スポットワーク研究所「スポットワーク市場・クォータリーレポート」、HRogチャートをもとにフロッグ作成

※1:スポットワーク研究所/スポットワーク市場・クォータリーレポート【2025年4Q(2025年8月-10月)】/2026年4月6日時点 に基づく。
※2:「HRogチャート」のデータから算出、「イーアイデム」「バイトル」「マイナビバイト」の2026年2月最終週の取得データから雇用形態「バイト」または「パート」の求人を集計。

職種別に見ると、タイミーの募集の上位3職種は「接客・給仕」「運搬」「商品販売」、アルバイト系求人の上位3職種は「飲食・フード」「運輸・物流」「販売・接客」となりました。両者が募集している職種は重なっているところも多く、同じ求職者層を取り合う直接的な競合関係にあると考えられます。

では実際に、アルバイト市場はスポットワークへと置き換わりつつあるのでしょうか? 「飲食・フード」「運輸・物流」「販売・接客」の3職種について、アルバイト系求人メディアにおける直近5年間の求人件数の推移を見ていきましょう。

※「HRogチャート」より、「イーアイデム」「バイトル」「マイナビバイト」の2022年2月〜2026年2月取得データから雇用形態「バイト」または「パート」の求人を集計。

「飲食・フード」「運輸・物流」「販売・接客」の3職種の求人件数推移を見てみると、いずれの職種も2022年→2026年にかけて求人件数が右肩上がりとなっていました。3職種の求人件数を合計した成長率(2022年→2026年)は172.7%と、人手不足によってアルバイト求人ニーズが加速していることがうかがえます。

スポットワークの台頭によってアルバイト求人の伸びが抑えられている可能性はあるものの、現状は市場全体の成長率が大きく、スポットワークの拡大がそのままアルバイト求人の縮小には直結していないことが読み取れます。
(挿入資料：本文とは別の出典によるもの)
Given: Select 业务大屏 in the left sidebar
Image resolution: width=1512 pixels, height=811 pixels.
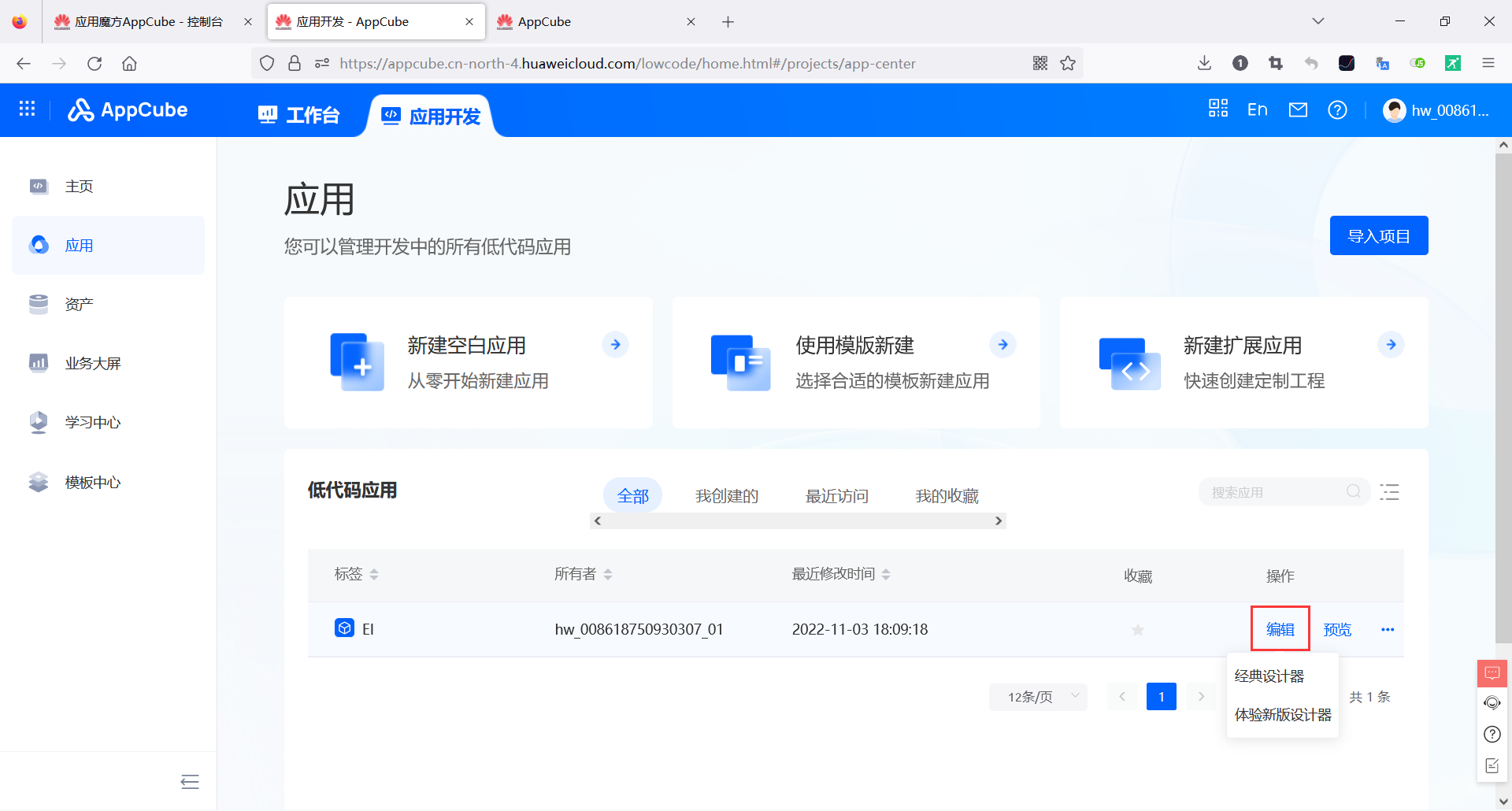Looking at the screenshot, I should [92, 363].
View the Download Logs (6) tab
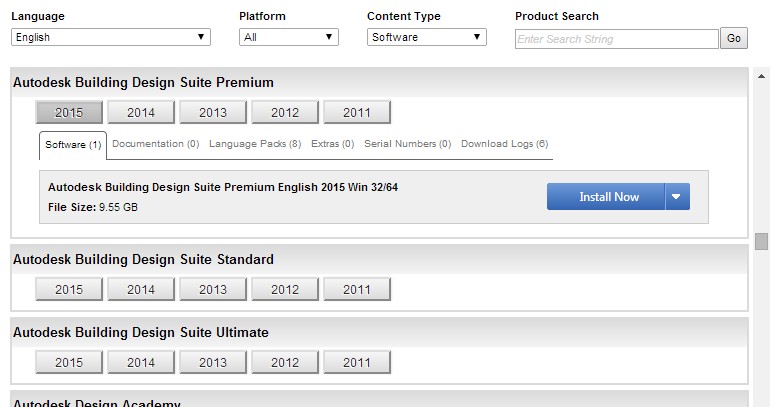Viewport: 775px width, 407px height. point(505,144)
両者は同じ市場で競合しながらも、市場全体の需要増を背景に共存しているといえるでしょう。

また、「スポットワークか、アルバイト求人か」という二者択一ではなく、同一事業所で両者を併用し、メリットを最大化させる動きが出ています。その象徴的な事例が、ディップ株式会社が展開する「スポットバイトル」の取り組みです。

同社では、レギュラー求人サイト「バイトル」で求人を閲覧中のユーザーに対し、同一企業のスポット求人を提示。スポットでの「1日職場体験」を促し、長期のマッチングにつなげる仕組みを構築しています。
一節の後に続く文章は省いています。